Oui, c’est exact, fis-je

Cela fait longtemps que je n’y suis pas allé et je ne compte pas m’y rendre tant que les seguias sont toujours à sec. Je suis incapable de supporter la vue de seguias à sec alors que j’ai connu la période où  elles débordaient d’une eau limpide et pure.  Tant qu’elles n’auront pas retrouvé  leur si beau passé, je resterai loin de Laghouat.

 

Si Tahar a attendu en vain le retour d’un passé à jamais révolu et ne retourna jamais à Laghouat. La mort  l’emporta sans avoir eu le bonheur de retrouver les séguias charriant leurs eaux transparentes et dont il avait toujours rêvé.

 

Paix à votre âme ! Rahimaka Allah   , Si Tahar, Puisse Allah vous accorder le paradis et tous ses délices, vous n’y regretterez pas de n’avoir pas eu le bonheur de revoir vos seguias de Laghouat.

 

 

Publié dans SOUVENIRS

Commenter cet article

Ahmida Mimouni 18/02/2016 19:17

Quand le restaurant "Atossa" des Soukhal était fréquenté par une haute bourgeoisie parisienne, les "restaurants marocains" (quand ils existaient) étaient encore des gargottes pour émigrés sans famille.

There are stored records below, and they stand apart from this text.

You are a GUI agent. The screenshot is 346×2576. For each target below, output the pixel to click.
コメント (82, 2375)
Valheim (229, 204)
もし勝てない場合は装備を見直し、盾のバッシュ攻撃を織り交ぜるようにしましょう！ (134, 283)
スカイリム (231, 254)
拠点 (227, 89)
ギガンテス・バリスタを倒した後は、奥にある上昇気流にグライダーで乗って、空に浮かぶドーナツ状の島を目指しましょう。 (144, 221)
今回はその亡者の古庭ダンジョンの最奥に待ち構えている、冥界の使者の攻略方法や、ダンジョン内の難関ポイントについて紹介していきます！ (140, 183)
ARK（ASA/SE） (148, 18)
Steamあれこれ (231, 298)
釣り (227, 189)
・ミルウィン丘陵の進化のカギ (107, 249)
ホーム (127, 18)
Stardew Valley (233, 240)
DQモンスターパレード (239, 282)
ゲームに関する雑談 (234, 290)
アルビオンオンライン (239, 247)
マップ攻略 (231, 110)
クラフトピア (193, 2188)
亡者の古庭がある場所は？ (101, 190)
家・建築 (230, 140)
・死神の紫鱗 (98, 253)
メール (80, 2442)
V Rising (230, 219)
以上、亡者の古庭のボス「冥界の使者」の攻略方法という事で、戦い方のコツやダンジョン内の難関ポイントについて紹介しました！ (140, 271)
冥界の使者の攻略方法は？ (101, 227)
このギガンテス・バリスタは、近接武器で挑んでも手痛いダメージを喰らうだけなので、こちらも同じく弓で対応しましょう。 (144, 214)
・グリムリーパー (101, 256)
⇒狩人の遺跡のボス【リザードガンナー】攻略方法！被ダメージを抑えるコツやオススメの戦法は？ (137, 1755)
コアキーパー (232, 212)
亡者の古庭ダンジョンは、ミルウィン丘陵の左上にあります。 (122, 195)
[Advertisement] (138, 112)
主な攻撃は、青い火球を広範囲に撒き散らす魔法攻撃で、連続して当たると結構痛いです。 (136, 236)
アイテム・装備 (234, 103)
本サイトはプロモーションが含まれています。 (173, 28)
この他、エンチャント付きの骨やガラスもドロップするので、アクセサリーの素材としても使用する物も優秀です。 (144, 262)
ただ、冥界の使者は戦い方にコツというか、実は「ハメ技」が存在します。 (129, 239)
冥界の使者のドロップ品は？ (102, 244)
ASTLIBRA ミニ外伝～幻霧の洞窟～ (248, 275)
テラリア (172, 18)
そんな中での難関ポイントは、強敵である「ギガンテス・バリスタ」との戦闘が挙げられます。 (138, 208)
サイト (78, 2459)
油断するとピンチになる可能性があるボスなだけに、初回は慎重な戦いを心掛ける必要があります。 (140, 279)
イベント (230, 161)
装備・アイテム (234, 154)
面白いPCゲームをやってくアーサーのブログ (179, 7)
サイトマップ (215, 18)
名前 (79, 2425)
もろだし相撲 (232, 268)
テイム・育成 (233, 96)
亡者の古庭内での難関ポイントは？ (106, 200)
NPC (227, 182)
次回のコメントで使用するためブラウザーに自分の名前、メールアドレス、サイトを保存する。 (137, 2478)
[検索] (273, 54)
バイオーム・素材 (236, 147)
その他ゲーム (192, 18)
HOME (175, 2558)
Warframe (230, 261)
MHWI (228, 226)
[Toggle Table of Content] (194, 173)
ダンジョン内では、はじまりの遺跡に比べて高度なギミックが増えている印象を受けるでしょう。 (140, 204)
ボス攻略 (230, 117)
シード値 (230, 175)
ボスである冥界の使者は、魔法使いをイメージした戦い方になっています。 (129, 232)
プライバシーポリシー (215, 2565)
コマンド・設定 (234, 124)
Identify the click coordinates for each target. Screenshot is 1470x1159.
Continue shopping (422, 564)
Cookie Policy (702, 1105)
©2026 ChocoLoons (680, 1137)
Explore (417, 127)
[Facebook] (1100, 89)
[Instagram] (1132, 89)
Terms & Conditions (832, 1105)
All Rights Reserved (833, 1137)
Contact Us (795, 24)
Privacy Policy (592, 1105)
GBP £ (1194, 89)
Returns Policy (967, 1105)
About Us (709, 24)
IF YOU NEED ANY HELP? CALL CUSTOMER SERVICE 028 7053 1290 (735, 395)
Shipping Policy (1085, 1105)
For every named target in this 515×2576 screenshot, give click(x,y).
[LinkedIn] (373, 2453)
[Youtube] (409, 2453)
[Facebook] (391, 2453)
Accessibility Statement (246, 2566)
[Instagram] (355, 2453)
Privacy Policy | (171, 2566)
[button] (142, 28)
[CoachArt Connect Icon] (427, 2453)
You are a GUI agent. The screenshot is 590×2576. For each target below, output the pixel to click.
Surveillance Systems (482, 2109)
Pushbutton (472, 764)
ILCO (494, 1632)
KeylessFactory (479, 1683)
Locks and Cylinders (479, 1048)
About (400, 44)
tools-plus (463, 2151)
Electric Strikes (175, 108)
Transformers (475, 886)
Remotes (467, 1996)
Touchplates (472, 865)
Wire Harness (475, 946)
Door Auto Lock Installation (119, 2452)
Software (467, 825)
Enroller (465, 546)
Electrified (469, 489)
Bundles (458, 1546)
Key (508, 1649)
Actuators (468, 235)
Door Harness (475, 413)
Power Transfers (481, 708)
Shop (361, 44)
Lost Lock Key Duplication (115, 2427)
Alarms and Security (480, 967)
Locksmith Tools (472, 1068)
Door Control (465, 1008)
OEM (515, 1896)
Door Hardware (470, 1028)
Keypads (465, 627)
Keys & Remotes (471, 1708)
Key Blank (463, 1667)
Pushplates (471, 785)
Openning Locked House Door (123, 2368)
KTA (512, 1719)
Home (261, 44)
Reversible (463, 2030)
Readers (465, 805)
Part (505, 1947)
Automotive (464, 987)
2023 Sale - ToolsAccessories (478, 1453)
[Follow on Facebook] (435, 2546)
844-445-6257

Ils n'ont commencé à acquérir la réputation qu'ils ont acquise que bien après les indépendances, mais surtout dans les années 70.
Si Tahar et Si Saâd Allah yarahmhoum se seraient sûrement mis en colère si on leur avait dit qu'ils avaient un restaurant marocain. Ceci dit nous ne voulons faire aucune injure aux restaurants marocains qui font aujourd'hui honneur à un certain art de vivre.

BOUTA 12/03/2014 15:02


je pleure


                  je fume du thé  on  me laisse pas eveillé  le desastre continue

Soukehal Djamal Abdenasser 11/03/2014 19:29


Sidi Tahar était un Laghouati de souche, de coeur ...il nous disait que 13 générations des Soukehal étaient entérrées à Sidi Yanes....il n'a pas aimé la destruction de l'oasis de Laghouat....il
n'a pas aimé la disparition des séguias...il portait Laghouat dans son âme ...il n'a pas aimé que la ville de ses ancêtres soit détruite par les Attila ....il repose en paix à Sidi yanes ...dans
le carré des Soukehal et des Molinari ......Allah yerhamhoum 

massage 11/03/2014 09:45


L'histoire reste un peu tristounette, il aurait pu goûter au délice de ce retour même sommaire, comme le suc d'uen datte...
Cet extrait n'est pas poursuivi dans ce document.